The insoluble contradiction and the pathological hatred between the CPI(M) and CPI(Maoist) in 2009, goes back to these formative years. With time, the differences multiplied between the two parties, with the CPI(M) preferring the parliamentary path towards “socialism” and the CPI(ML), later on the CPI(Maoist), opting for revolutionary “armed struggle”. On the land question, the protagonists of Naxalbari declared the appropriation of land by the use of revolutionary force whereas the CPI(M) chose to carry out the land reform in accordance with law that partially led to their vote bank amongst the Bengal peasantry for 30 years.


Nandigram and Singur have however changed that cultivated pro-peasantry image of the CPI(M). The bankrupt policy of the CPI(M) to ally with the big Indian bourgeoisie and global capital to fuel their industrial development dug their grave in Lalgarh too. The tragedy is that the Maoists are lending a helping hand to the Trinamool Congress to dig that grave. Stuck to the jungles in search of their semi-feudal line, the Maoist put into practice their theory of “annihilation of class enemies” on the fattened cadre of CPI(M) and slaughtered several of them. What a farce my comrades!
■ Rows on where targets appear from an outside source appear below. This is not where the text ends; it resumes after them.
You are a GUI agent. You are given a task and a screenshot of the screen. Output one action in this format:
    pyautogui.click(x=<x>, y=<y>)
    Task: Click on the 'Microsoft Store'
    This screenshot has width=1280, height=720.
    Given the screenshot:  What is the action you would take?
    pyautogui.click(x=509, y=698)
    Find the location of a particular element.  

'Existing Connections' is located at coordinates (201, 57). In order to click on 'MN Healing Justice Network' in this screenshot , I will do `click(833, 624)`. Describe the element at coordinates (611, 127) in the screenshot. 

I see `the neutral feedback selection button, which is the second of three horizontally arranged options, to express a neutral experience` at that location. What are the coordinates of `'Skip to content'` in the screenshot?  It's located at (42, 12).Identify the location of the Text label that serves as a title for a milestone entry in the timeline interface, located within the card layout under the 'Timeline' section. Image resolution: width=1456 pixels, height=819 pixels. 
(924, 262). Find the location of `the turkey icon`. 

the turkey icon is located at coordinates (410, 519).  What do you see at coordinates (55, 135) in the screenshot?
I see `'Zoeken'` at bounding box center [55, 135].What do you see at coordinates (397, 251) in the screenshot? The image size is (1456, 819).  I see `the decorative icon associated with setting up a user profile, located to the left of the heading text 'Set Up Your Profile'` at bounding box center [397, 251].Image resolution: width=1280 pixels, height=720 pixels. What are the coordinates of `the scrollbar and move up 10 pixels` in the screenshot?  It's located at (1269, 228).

The two leading “communist parties” of India going for each others jugular in Lalgarh would have warmed the hearts of the rightists but for their own deep differences. After the debacle in the 15th Loksabha elections, the rath of L.K.Advani seems to have got stuck in the virulent mud of failed Hindutva. Varun Gandhi’s limb-chopping histrionics did not disturb the minority moral whatsoever; in fact such vulgarity united the minorities behind Congress and chopped off whatever little chance the BJP had to come near the power centre.


And who is smiling? Take a look at Manmohan Singh; or even Mamta. They are grinning and busy demolishing the left and posing as the allies of the poor peasants! Strange are the changes bourgeois elections can bring about within a short period. The centrist party that was struggling against the onslaught of the left and the right, leapfrogged into the seat of power. Symbolically Tatas may nurture their Nano in either West Bengal or Gujarat, bastions of the left and right respectively, but the Big Bourgeoisie of India has obviously chosen Congress to bat for them.


While the Indian big bourgeoisie, their loyal agent Congress and its allies like Trinamool are consolidating their positions, it is a tragedy that the left forces are in such disarray. Instead of alleviating the sufferings of the Adivasis of Lalgarh, the Maoist have only aggravated their agony and shockingly, it is the CPI(M) which is responsible for their suffering in the first place. In the confusion of colours at Lalgarh, will the people find the true shade of red?